#### Goal of the exercise
Filter this material down to the lines that hold "Yonger", copying each one.
*** Opening of Records shown ***
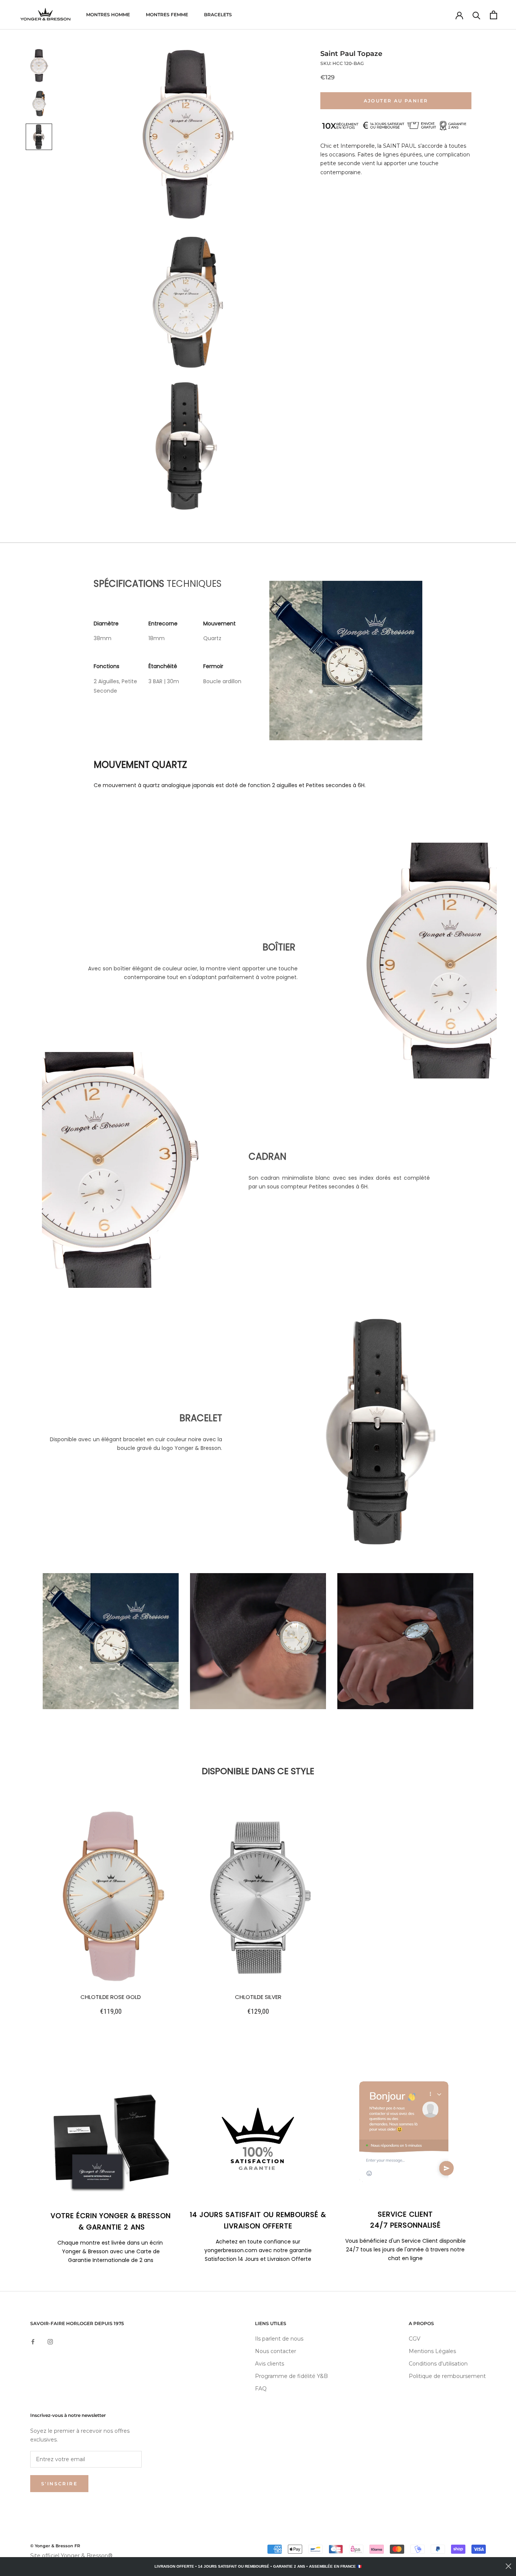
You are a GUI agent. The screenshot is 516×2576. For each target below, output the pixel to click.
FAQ (261, 2388)
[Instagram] (50, 2341)
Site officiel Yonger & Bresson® (71, 2555)
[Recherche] (476, 15)
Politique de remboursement (447, 2376)
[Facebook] (33, 2341)
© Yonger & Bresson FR (55, 2545)
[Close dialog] (508, 2566)
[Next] (450, 1642)
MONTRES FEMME (167, 14)
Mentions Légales (432, 2351)
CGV (414, 2338)
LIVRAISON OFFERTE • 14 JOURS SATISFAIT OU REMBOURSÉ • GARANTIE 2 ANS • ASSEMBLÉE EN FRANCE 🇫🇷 (258, 2566)
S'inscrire (59, 2483)
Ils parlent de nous (279, 2338)
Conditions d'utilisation (438, 2363)
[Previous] (65, 1642)
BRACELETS (218, 14)
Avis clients (269, 2363)
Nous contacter (275, 2351)
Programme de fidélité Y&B (291, 2376)
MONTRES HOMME (108, 14)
*** Close of Records shown ***
#### Solution below
Site officiel Yonger & Bresson® (71, 2555)
© Yonger & Bresson FR (55, 2545)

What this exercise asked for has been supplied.